── DOCUMENT TEXT ──

The argument for ddi_model_convert_from(9F) is the data type
model of the current thread. If conversion to or from IPL32 is necessary, the return
value is DDI_MODEL_IPL32. If no conversion is needed, the return value is
DDI_MODEL_NONE. Typically, the _MULTI_DATAMODEL macro is defined by the system when the driver supports multiple data models.
Example: The xxxdevmap() function from
devmap(9E) provides a simple example. The devmap() function maps memory from a device into the address space of a process. The range of mapped memory in a device is from offset to offset+len. In this function, the data structure is used to interact with 32-bit and 64-bit applications. For a 32-bit application, the member addr in struct data contains a 32-bit user process's address, but for a 64-bit application, addr is a 64-bit address.
struct data {
int len;
caddr_t addr;
};
xxdevmap (dev_t dev, devmap_cookie_t dhp,
offset_t offset, size_t len, size_t *maplen,
uint_t model)
{
struct data dtc;
/* local copy for clash resolution */
struct data *dp = (struct data *)shared_area;
#ifdef _MULTI_DATAMODEL
switch (ddi_model_convert_from(model))
{
case DDI_MODEL_ILP32:
{
struct data32 {
int len;
uint32_t addr;
}*da32p;
/* cast shared_area->addr from 64-bit to 32-bit */
da32p = (struct data32 )shared_area;
dp = &dtc;
dp->len = da32p->len;
dp->addr = da32p->addr;
break;
}
case DDI_MODEL_NONE:
break;
}
#endif /* _MULTI_DATAMODEL */
/* continues along using dp */
...
}
|
To support 64-bit clean code, the ioctl(9E) and mmap(9E) routines need to consider the macro _MULTI_DATAMODEL as well.
3.3 How to Verify
The simplest and most straightforward procedure to verify a 64-bit driver ported from 32-bit source code is to run the 64-bit driver on a 64-bit kernel. If you do not have a 64-bit Solaris system, other source-level verification methods are available for
you to use. The compiler and lint are practical tools you can use to check
for the use of constructs that impact 32-bit and 64-bit portability.

───
── DATA BLOCK ──

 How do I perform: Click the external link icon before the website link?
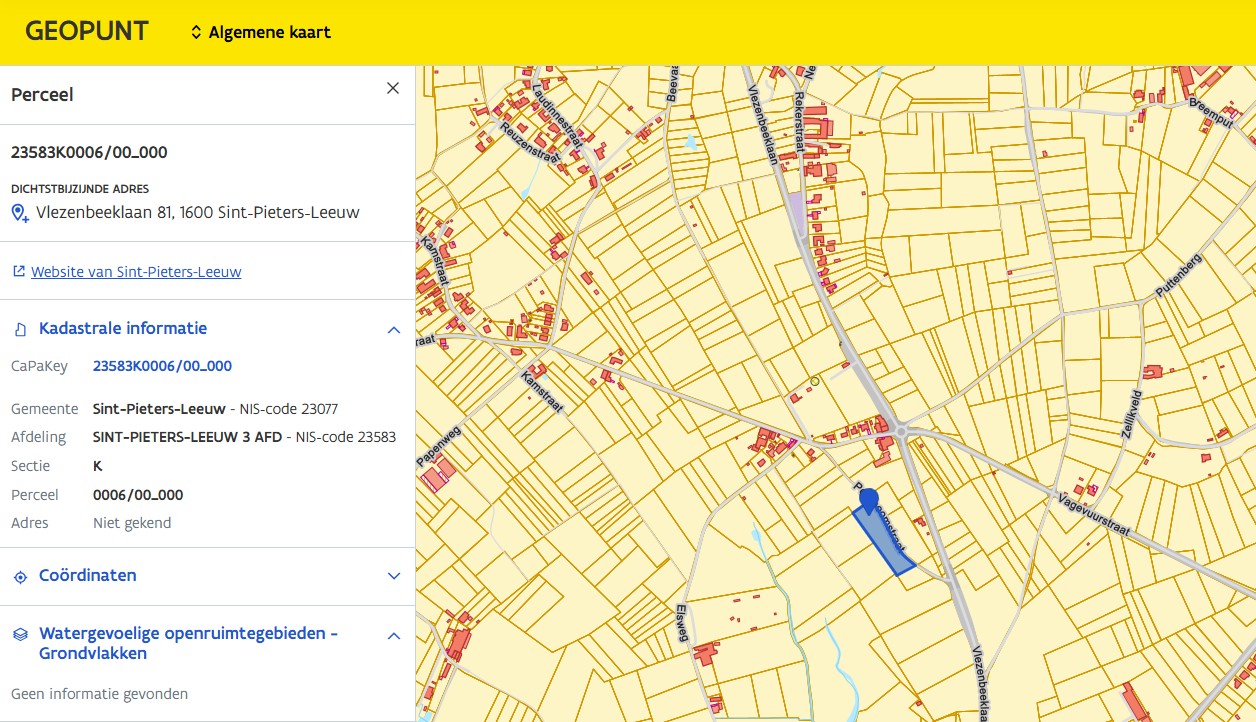18,271
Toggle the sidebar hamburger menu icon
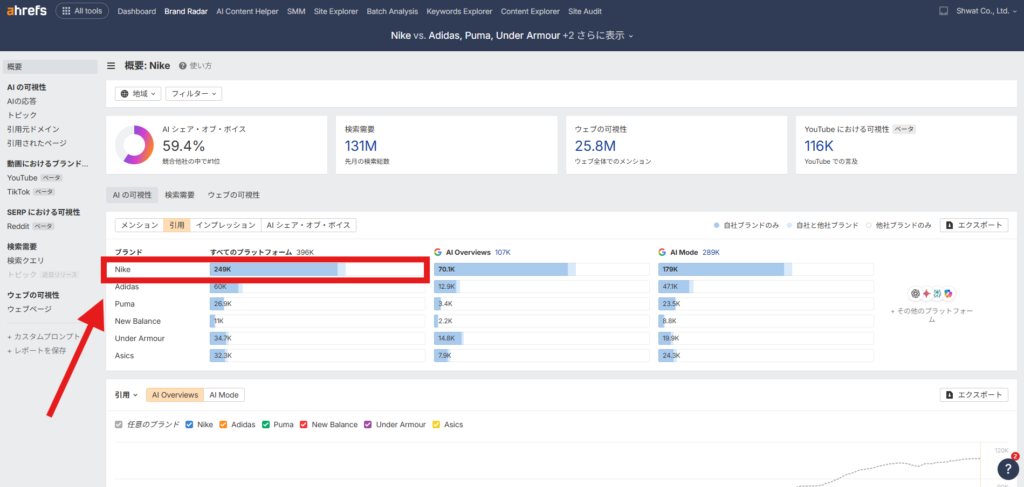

───

## PROBLEM REQUIREMENTS:
According to the driver porting text, why must the devmap example handle struct data differently for 32-bit and 64-bit applications? Answer in one to three sentences.

## EXERCISE RESULT:
The structure is used to interact with both 32-bit and 64-bit applications. For a 32-bit application, its addr member holds a 32-bit user process address, but for a 64-bit application, addr is a 64-bit address.